Specifically, SBP below 120 was associated with double the risk of death within 30 days of discharge (10 percent versus 5 percent) and a 36 percent increased one-year mortality risk. Patients beneath that cutoff also saw a 47 percent increased risk of rehospitalization for heart failure at 30 days, but not at one or six years.
“These findings, taken together with those from multiple sensitivity cohorts, provide evidence of a consistent association between a lower SBP level and poor outcomes in patients with HFpEF,” wrote lead author Apostolos Tsimploulis, MD, and colleagues.
The researchers arrived at these conclusions by studying nearly 4,000 patients with ejection fraction of at least 50 percent and stable SBP levels varying by no more than 20 mm Hg from hospital admission to discharge. They then propensity-score matched 901 patients with SBP below 120 mm Hg to the same number of patients with higher SBP levels but otherwise similar baseline characteristics. The final analysis cohort was 79 years old on average, 63.7 percent women and 7.4 percent African-American.
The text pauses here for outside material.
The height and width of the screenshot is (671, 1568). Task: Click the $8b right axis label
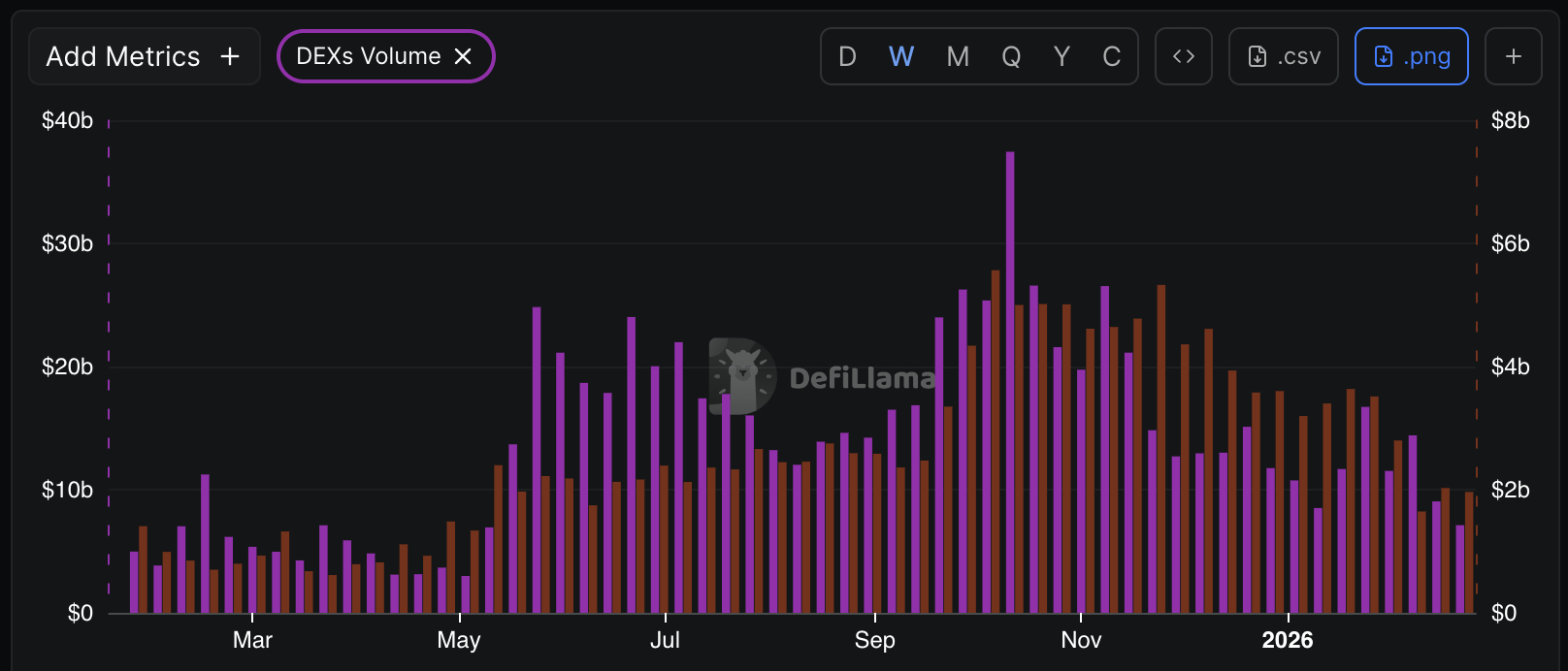1510,120
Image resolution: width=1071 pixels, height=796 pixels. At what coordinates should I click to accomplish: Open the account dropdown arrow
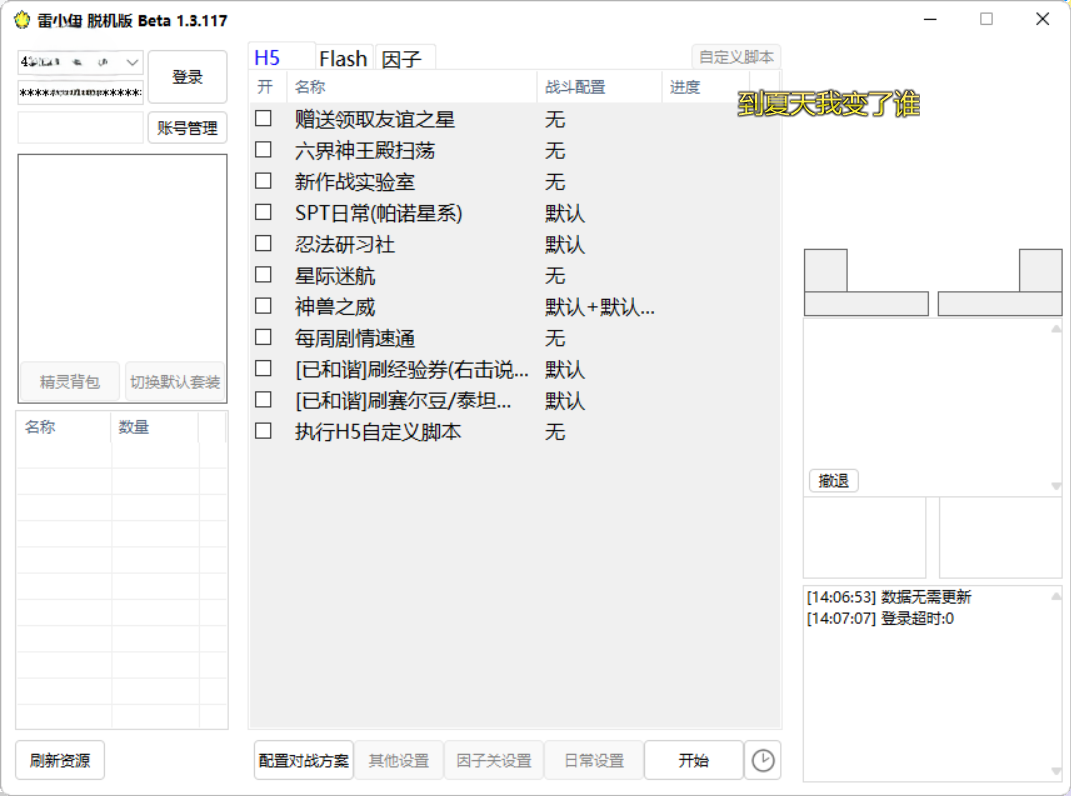[132, 63]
Interestingly, Tsimploulis et al. discovered discharge SBP below 130 mm Hg was also significantly associated with adverse outcomes, though not to the extent of levels under 120 mm Hg.
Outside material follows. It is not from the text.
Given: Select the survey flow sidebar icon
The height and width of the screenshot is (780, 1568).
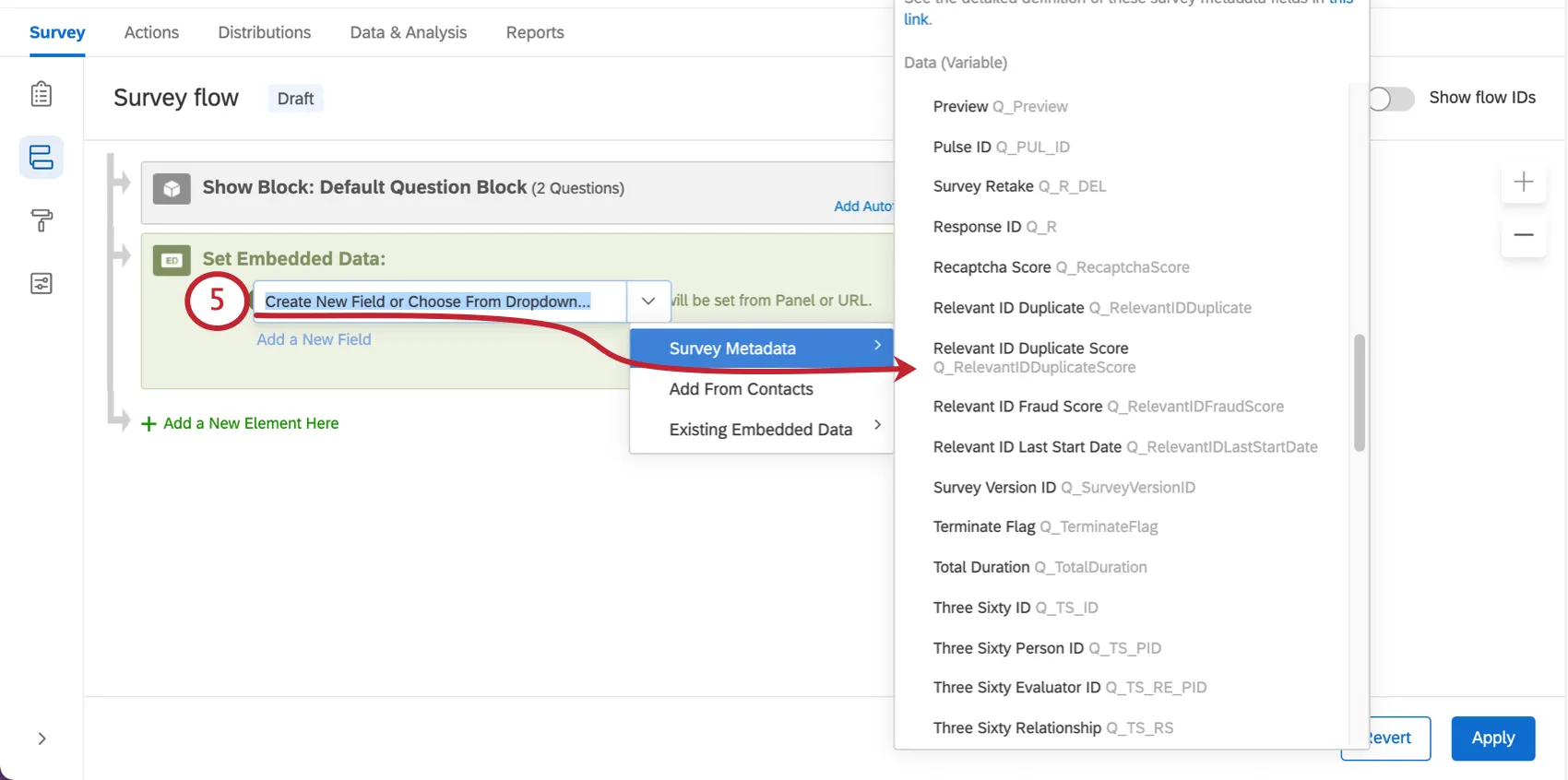Looking at the screenshot, I should pos(42,158).
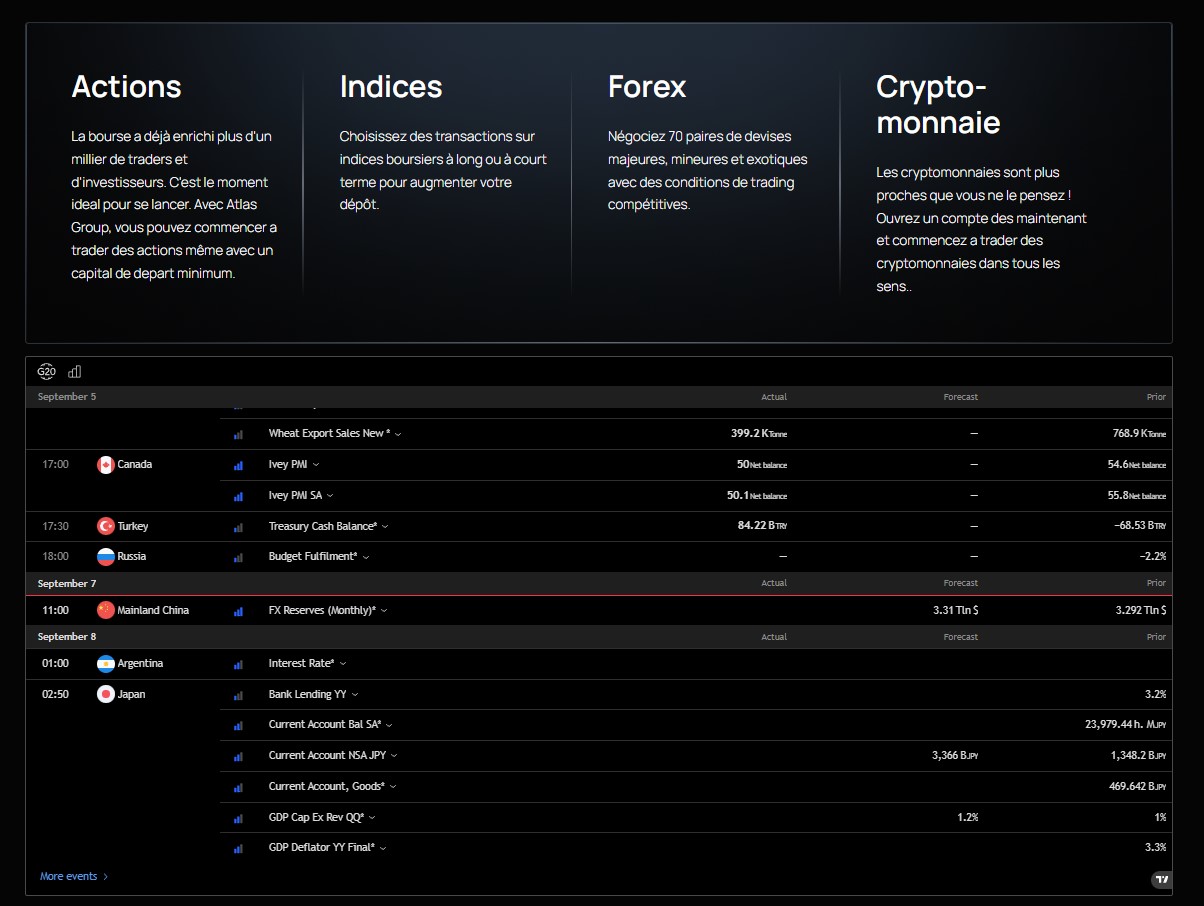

“Findings from the current study provide evidence that a lower SBP level is a marker of underlying pathophysiologic processes that is associated with poor outcomes in patients with HFpEF, an observation that may help design future trials testing new therapies in HFpEF,” the authors wrote. “Future prospective randomized clinical trials also need to examine the effect of various SBP target levels on outcomes in patients with HFpEF.”
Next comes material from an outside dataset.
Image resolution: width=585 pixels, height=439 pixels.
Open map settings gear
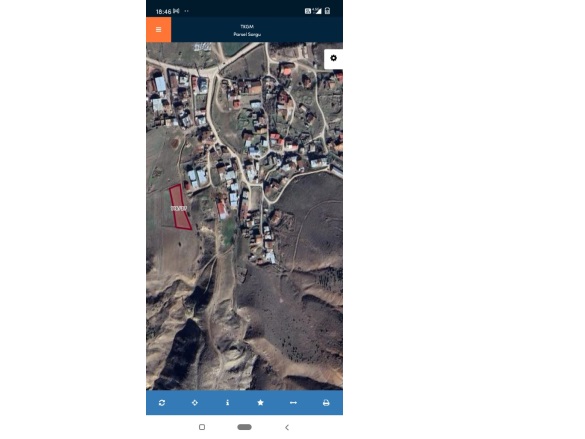click(x=334, y=58)
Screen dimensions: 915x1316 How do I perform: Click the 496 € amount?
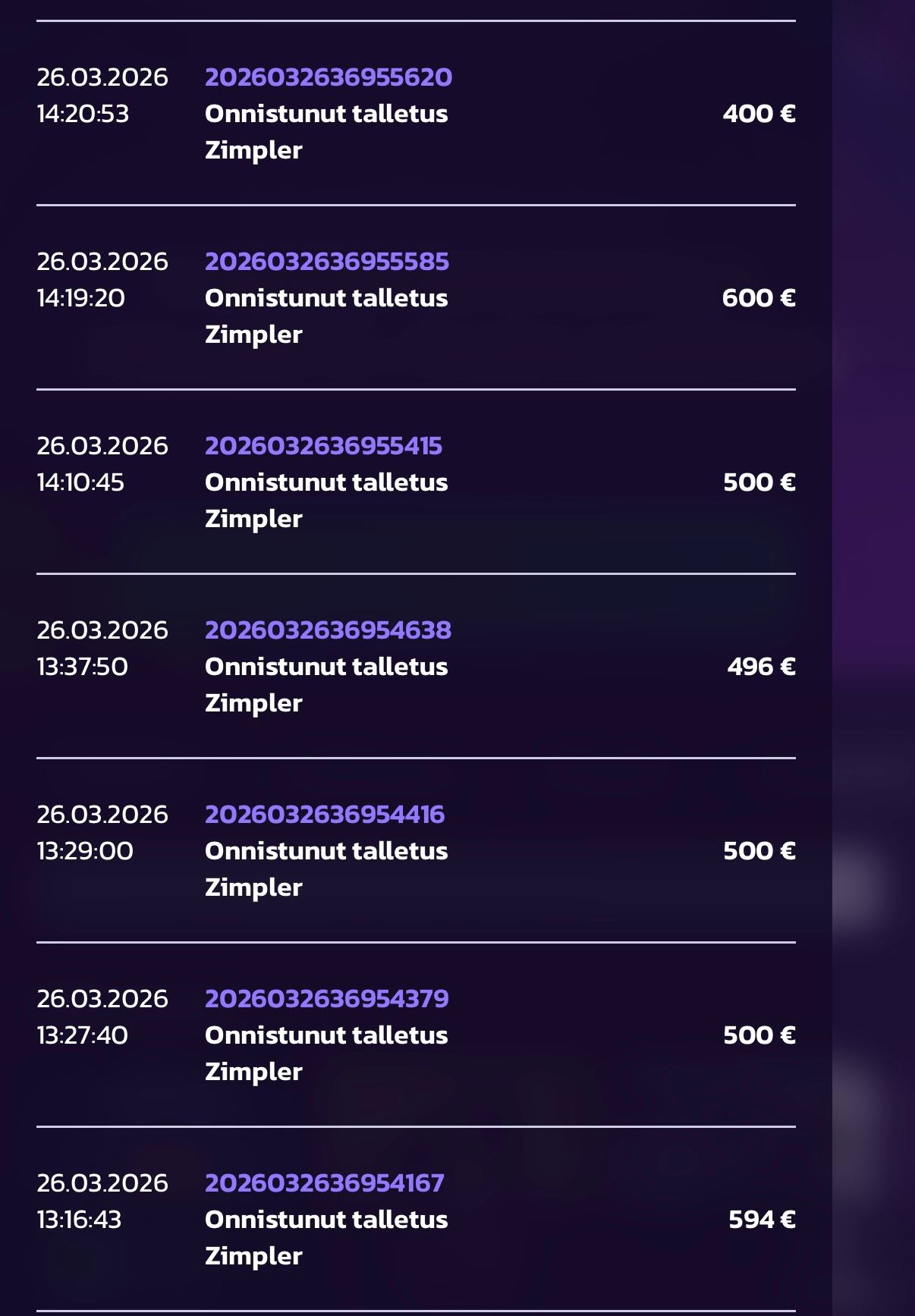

Tsimploulis and colleagues noted there was no data on SBP levels after discharge, so patients may have crossed over from one group to the other during follow-up. If anything, though, this would likely cause an underestimation of the association between low blood pressure and cardiovascular events in this population, the authors pointed out.
Another potential limitation of the study is data were collected in 2003 and 2004 and follow-up ended in 2008; treatment of HFpEF patients may have changed since that period.